Pound-Dollar Exchange Rate Above 1.2750 As Dollar Retreats After Inflation-Data Relief
Risk appetite rallied following the latest US inflation data while the US Dollar lost ground.
The Pound to Dollar (GBP/USD) exchange rate rallied to around 1.2760 area after finding support at the 1.2700 level.
However, the Pound to Euro (GBP/EUR) exchange rate retreated to 1.1730 after stronger-than-expected Euro-Zone inflation data.
In line with consensus forecasts, the US PCE prices index increased 0.3% for April, with the year-on-year rate unchanged at 2.7%.
Core prices increased 0.2% for the month compared with forecasts of 0.3%, although the annual rate met expectations with an unchanged rate of 2.8%.

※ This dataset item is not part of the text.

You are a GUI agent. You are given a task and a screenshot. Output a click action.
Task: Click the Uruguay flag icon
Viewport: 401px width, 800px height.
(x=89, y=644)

There had been some concerns that the monthly rate would be stronger than expected and reinforce fears over US inflation trends.
There was, therefore, an element of relief surrounding the 0.2% increase for the month.
ING commented; “we need to see it consistently hit 0.17% month-on-month to bring inflation down to 2% year-on-year, so it does remain too hot, but the momentum is encouraging after some early 2024 disappointment.”
It added; “Overall it is modestly supportive of a September rate cut, but we need to see at least two more 0.2% prints between now and then, further evidence of cooling consumer spending and the unemployment rate moving higher to perhaps the 4.2% region. All possible, but not guaranteed.”
According to Michael Lorizio, Senior Fixed Income Trader at Manulife; “This is one of the rare instances where all of the modeling and all of the forecasting really nailed where the actual measured data ended up coming.”
He added; “This is basically exactly what the Fed has detailed. This is a favorable report showing that core is slowing and perhaps some of that seasonality that they have identified that has come in the first quarter of the year is coming off, and now we’re resuming the slowing that we saw in the second half of last year.”
According to Scotiabank; “spot is still consolidating after the early week rejection of the 1.28 area. With the USD looking a little softer overall, however, losses should hold around 1.27 on the day.”
GBP/USD needs to break above 1.2800 to gather any significant momentum.
The headline Euro-Zone inflation rate increased to 2.6% for May from 2.4% and slightly above consensus forecasts of 2.5%.
The core rate increased to 2.9% from 2.7% and above market expectations of 2.7%.
The ECB will inevitably remain sensitive to inflation developments.
There are very strong expectations that the ECB will cut interest rates at the June meeting with a 25 basis-point cut to 4.25%.
ING commented; “With an entire choir of ECB Governing Council members once again singing about rate cuts, anything other than a cut of 25bp next week would be a major surprise, not to mention a severe reputation loss for the central bank.”
It added; “In the past, rate-cut cycles were mainly triggered by either a recession or a crisis. Fortunately, none of these is currently threatening the eurozone economy. Consequently, there is no pressing need for the ECB to cut rates or to engage in a longer series of rate cuts. Instead, the ECB will cut rates not so much because it has to, but simply because it can.”
According to Scotiabank; “A modest downside miss might rekindle thoughts of an earlier Fed cut, with pricing now reflecting the first full 25bps ease not coming before December.”
As far as UK data is concerned, the Lloyds Bank business confidence data posted a strong advance for May to an 8-year high.
Nationwide also reported a 0.4% increase in house prices for May with a 1.6% annual increase.
There was, however, a small decline in mortgage approvals to 61,100 for April from a revised 61,300 the previous month.
In this context, global developments dominated Pound moves.